=== Article ===
Les Muses françaises/Les Dames des Roches

Les Muses françaisesLouis-MichaudI (p. 40-51).

LES DAMES DES ROCHES



Les dames des Roches sont surtout, connues pour un « petit fait qui aida à leur renommée », et qui tient une place dans l’histoire littéraire du xvie siècle.

Madeleine Neveu, veuve d’André Fradonet, sieur des Roches, et Catherine, sa fille, vivaient à Poitiers où elle s’occupaient de belles-lettres et recevaient les hommes les plus considérables de leur temps : Étienne Pasquier, le président Achille du Harlay, Nicolas Rapin, Scévole de Sainte-Marthe, etc.

Or, en 1579, pendant la tenue des assises qu’on appelait les Grands jours, Étienne Pasquier, qui faisait partie du tribunal, vint rendre visite aux dames des Roches et vit une puce sur la gorge de Catherine. Aussitôt il fit sur l’insecte téméraire des vers qui se répandirent et, bientôt chacun en fit sur le même sujet, qui en grec, qui en latin, qui en français et la Puce de Mlle des Roches passa ainsi à la postérité.

Les dames des Roches s’étaient fait connaître vers 1570 par des pièces de théâtre, Panthée et Tobie. Leurs premières œuvres poétiques parurent en 1579, à Poitiers, et leurs secondes œuvres en 1584 à Paris, chez l’Angelier. L’édition la plus complète est celle de Rouen, 1604.

La mère et la fille eurent à supporter beaucoup d’ennuis, ainsi qu’on le voit par plus d’un passage de leurs poésies, mais elles s’en consolèrent par le tendre attachement qu’elles ne cessèrent d’avoir l’une pour l’autre et qui était tel que Catherine refusa toujours de se marier. La destinée ne les sépara pas même dans la mort car elles succombèrent le même jour, en 1537, de la peste qui désolait Poitiers.
=== Lignes ===
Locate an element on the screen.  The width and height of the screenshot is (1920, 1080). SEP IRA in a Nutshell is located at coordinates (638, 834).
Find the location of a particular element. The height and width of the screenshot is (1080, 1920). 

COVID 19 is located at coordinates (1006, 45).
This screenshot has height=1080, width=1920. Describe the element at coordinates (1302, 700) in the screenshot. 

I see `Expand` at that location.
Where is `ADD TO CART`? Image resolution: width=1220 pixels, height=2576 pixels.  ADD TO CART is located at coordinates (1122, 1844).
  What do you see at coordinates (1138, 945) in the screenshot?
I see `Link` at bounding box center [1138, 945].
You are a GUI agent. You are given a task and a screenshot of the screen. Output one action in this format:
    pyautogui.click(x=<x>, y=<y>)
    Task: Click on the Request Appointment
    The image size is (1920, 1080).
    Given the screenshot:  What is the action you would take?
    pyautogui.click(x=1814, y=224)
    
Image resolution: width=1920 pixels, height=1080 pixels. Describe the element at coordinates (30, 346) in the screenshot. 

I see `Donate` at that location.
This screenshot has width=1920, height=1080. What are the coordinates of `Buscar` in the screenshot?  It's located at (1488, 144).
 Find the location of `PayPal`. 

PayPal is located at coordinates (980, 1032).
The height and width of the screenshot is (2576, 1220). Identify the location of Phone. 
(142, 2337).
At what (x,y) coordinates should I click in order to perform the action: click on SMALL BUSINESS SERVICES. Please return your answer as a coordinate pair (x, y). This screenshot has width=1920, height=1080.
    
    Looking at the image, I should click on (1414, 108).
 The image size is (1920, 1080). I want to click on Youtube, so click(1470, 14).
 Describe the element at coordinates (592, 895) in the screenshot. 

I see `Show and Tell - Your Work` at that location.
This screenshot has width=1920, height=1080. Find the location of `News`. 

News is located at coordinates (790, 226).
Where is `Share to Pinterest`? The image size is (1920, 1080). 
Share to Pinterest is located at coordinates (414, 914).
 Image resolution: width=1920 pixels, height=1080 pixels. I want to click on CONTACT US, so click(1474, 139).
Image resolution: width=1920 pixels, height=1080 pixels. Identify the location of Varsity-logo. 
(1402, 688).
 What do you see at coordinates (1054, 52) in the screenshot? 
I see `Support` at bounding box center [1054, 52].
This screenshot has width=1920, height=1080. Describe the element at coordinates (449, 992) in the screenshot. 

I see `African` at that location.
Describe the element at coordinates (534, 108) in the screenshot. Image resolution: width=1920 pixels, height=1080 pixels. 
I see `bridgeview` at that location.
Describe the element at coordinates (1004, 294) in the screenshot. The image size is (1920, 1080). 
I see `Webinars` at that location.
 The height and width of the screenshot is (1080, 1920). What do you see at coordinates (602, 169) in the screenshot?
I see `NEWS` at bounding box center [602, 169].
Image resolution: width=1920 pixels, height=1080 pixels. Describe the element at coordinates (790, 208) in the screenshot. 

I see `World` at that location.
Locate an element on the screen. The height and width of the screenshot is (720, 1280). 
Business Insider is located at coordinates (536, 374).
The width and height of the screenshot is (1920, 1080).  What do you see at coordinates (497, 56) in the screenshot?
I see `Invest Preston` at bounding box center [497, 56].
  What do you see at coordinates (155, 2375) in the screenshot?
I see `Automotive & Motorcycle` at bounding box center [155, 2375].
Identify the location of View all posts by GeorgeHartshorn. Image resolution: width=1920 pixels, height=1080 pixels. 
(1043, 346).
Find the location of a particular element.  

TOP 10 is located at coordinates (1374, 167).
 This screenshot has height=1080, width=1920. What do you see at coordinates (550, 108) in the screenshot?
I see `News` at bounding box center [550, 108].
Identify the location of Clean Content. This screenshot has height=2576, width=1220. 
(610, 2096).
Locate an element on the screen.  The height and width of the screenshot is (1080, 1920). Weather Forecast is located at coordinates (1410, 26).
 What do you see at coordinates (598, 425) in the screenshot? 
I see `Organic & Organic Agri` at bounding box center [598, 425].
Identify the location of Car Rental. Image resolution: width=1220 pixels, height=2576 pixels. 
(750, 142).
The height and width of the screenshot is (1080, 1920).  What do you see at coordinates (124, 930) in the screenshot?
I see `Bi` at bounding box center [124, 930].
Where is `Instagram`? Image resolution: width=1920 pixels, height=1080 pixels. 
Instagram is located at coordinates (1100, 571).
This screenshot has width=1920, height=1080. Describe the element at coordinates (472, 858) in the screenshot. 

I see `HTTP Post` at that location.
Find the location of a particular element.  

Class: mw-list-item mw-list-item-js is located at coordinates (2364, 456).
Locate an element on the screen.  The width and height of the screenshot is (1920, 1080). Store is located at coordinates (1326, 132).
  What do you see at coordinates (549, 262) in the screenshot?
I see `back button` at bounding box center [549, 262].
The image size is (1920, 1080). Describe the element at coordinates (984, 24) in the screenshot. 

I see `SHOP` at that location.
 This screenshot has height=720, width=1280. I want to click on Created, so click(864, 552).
===
▶ _Consignes_:
A) Reproduisez le passage de l'article sur les dames des Roches qui va de « Les Muses françaises/Les » jusqu'à « de Sainte-Marthe, etc. » inclus.
B) Reprenez l'article sur les dames des Roches à partir de sa dernière phrase et poursuivez-le.

▶ _Réponses aux consignes_:
A)
Les Muses françaises/Les Dames des Roches

Les Muses françaisesLouis-MichaudI (p. 40-51).

LES DAMES DES ROCHES



Les dames des Roches sont surtout, connues pour un « petit fait qui aida à leur renommée », et qui tient une place dans l’histoire littéraire du xvie siècle.

Madeleine Neveu, veuve d’André Fradonet, sieur des Roches, et Catherine, sa fille, vivaient à Poitiers où elle s’occupaient de belles-lettres et recevaient les hommes les plus considérables de leur temps : Étienne Pasquier, le président Achille du Harlay, Nicolas Rapin, Scévole de Sainte-Marthe, etc.

B)
Les dames des Roches ont fait ensemble une traduction du poème de Claudius, l’Enlèvement de Proserpine, où il se trouve d’assez bons vers et qui fut estimée dans son temps.

Madeleine des Roches a écrit de nombreuses poésies, mais on peut dire que son meilleur ouvrage fut encore sa fille, à l’éducation de laquelle elle se consacra entièrement, et qui la surpassa par le talent.

Sa réputation était fort grande et resta toujours sans tache. Colletet a dit d’elle : « Prononcer son nom, c’était non seulement prononcer un nom vertueux, mais le nom de la vertu. »

Si l’on voulait différencier la mère et la fille, on pourrait dire que Madeleine était plus tendre et plus touchante, Catherine plus contenue. Les vers pleins d’émotion et de charme dans les œuvres de la mère ne manquent pas ; elle vise aussi quelquefois à la philosophie. L’œuvre de Catherine est plus importante et témoigne d’une plus grande habileté poétique. Elle avait vraiment un talent charmant et on peut citer d’elle de beaux sonnets dans lesquels la chute n’est jamais négligée. Il faut regretter que son œuvre soit par trop oubliée.

LES DAMES DES ROCHES.
LES DAMES DES ROCHES.

de madeleine des roches

....................
Nos parents ont la louable coutume,
Pour nous tollir[1] l’usage de raison,
De nous tenir closes dans la maison
Et nous donner le fuseau pour la plume.
Traçant nos pas selon la destinée
On nous promet liberté et plaisir ;
Et nous payons l’obstiné déplaisir
Portant la dot sous les lois d’hyménée…
Il faut soudain que nous changions l’office
Qui nous pouvait quelque peu façonner.
Ou les maris ne nous feront sonner
Que l’obéir, le soin et l’avarice.
Quelqu’un d’entre eux ayant fermé la porte
À la vertu, nourrice du savoir.
En nous voyant craint de la recevoir
Pource qu’ell’ porte habit de notre sorte…
Les plus beaux Jours de nos vertes années
Semblent des fleurs d’un printemps gracieux,
Pressé d’orage et de vent pluvieux.
Qui vont borner les courses terminées.
Au temps heureux de ma saison passée
J’avais bien l’aile unie à mon côté ;
Mais en perdant ma jeune liberté,
Avant le vol ma plume s’est cassée…

à une amie

Las ! où est maintenant ta jeune bonne grâce.
Et ton gentil esprit plus beau que ta beauté ?
Où est ton doux maintien, ta douce privauté ?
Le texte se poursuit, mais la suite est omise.